Moreover, since the early 2000’s, the regime has become increasingly contentious in the wake of high-profile international investment arbitration cases, which have increased states’ awareness of the potential and unintended ramifications of signing BITs. During this time there was an exponential increase in the number of disputes brought forward by investors against a host state, where the average award sought has been upwards of 500 million USD, although claims have been filed for several billion USD.
The nature of the disputes brought forward has been particularly controversial, with BITs used to induce regulatory chill, or cause an altogether reversal of public policy. BITs can and have been used by investors to challenge, in arbitration, legitimate government policies concerning public health, the environment, safety, security, cultural diversity, and financial services. Indonesia and Costa Rica have been identified as having abandoned environmental measures due to the threat of potential investment arbitration; it is impossible to know how many states have abandoned policy even before an arbitration claim has been filed. Professor Eric Neumayer has argued that in signing BITs, developing states have essentially traded ‘sovereignty for credibility.’
However, it is not only developing countries who are feeling the ramifications of the BITs they have signed. Two of the most publicized disputes were actually filed against Australia and Germany. In Philip Morris v Australia, the tobacco giant tried to force Australia to overturn plain-packaging laws. They were ultimately unsuccessful — the laws were deemed a legitimate public health measure — but the dispute did cause several other countries to await the result before instituting similar laws. In Vattenfall v Germany, the Swedish firm filed a claim for several billion USD after nuclear production was shut down in Germany following the Fukushima Daiichi nuclear disaster in 2011. These cases have forced developed countries to also reconsider their approach to governing foreign investors.

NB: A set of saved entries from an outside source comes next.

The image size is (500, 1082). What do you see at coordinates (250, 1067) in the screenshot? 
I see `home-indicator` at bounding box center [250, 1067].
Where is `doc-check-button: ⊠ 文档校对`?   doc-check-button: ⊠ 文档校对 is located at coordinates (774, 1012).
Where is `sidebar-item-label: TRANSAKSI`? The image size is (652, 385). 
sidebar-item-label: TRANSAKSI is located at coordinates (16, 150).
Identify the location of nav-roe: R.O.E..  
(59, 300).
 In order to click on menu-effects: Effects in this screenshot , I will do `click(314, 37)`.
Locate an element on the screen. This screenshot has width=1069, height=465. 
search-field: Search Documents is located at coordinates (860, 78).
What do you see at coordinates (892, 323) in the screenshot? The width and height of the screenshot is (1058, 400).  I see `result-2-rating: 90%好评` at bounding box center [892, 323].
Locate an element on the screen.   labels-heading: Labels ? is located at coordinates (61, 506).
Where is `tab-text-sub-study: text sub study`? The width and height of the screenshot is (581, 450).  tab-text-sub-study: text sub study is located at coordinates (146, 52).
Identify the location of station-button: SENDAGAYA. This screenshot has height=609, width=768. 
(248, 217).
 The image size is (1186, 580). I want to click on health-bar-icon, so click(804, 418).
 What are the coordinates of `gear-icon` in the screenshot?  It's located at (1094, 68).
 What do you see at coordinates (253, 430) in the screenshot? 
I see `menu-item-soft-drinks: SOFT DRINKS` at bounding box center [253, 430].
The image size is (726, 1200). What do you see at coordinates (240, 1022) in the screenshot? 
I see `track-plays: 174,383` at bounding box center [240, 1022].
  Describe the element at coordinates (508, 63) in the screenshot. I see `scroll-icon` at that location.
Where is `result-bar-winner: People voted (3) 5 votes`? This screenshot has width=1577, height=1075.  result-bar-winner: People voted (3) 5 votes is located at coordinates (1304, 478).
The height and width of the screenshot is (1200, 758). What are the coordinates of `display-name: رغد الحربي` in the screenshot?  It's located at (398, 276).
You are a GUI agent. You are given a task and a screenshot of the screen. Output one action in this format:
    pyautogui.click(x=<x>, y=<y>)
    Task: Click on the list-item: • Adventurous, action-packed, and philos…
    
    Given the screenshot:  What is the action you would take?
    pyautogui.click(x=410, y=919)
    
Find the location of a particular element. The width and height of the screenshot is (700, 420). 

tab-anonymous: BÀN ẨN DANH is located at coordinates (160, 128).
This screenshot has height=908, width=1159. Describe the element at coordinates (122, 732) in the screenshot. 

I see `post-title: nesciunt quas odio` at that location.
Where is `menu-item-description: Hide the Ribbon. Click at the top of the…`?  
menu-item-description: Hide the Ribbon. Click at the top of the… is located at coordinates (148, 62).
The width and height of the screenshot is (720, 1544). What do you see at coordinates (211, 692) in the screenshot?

There are few examples of states that have successfully withdrawn from BITs; South Africa is a powerful one. Fearing arbitration claims in the wake of the establishment of its Black Economic Empowerment initiative, which mandated partial black ownership of all enterprises, the state introduced the Protection of Investment Act (2015), which provides a system of non-discrimination by formally granting the same protections to both foreign and domestic investors.
Due to the provision and threat of international arbitration, BITs consistently undermine the ability of developing states to craft policy and regulate foreign investors. The fundamental necessity of investment treaties, at least for developing states where there are strong institutions (such as domestic courts) that can adjudicate disputes, should be called into question.